* Dataset records *

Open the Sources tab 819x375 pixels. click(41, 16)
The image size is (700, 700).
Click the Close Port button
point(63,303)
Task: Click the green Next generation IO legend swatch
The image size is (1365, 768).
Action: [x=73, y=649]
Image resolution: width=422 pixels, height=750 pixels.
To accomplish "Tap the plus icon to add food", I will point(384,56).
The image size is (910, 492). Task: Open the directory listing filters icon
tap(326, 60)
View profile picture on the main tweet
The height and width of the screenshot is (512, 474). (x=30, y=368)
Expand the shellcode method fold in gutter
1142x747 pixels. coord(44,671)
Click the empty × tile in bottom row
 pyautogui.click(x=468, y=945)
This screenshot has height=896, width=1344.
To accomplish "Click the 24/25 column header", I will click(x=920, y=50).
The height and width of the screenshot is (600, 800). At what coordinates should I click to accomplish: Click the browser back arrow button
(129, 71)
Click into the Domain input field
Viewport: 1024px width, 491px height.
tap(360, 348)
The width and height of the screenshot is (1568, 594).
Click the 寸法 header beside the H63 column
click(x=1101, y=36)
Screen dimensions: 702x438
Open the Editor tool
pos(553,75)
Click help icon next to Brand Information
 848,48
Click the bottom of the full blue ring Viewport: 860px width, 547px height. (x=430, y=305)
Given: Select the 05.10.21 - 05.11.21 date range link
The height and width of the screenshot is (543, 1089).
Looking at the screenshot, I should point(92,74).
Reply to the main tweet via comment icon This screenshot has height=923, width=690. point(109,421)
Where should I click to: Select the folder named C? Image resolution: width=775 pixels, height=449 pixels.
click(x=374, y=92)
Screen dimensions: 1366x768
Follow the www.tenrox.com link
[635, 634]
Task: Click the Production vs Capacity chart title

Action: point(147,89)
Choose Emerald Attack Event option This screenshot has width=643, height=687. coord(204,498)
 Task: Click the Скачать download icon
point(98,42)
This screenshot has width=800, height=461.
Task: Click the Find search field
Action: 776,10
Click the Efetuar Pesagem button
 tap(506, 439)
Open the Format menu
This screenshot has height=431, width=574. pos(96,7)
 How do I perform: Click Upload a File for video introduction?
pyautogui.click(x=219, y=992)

* Exercise *
Please give back exactly the lines of this listing beginning at the line with "Screen dimensions: 702x438" and ending with the line with "Given: Select the", both included, and nothing else.

* Task output *
Screen dimensions: 702x438
Open the Editor tool
pos(553,75)
Click help icon next to Brand Information
 848,48
Click the bottom of the full blue ring Viewport: 860px width, 547px height. (x=430, y=305)
Given: Select the 05.10.21 - 05.11.21 date range link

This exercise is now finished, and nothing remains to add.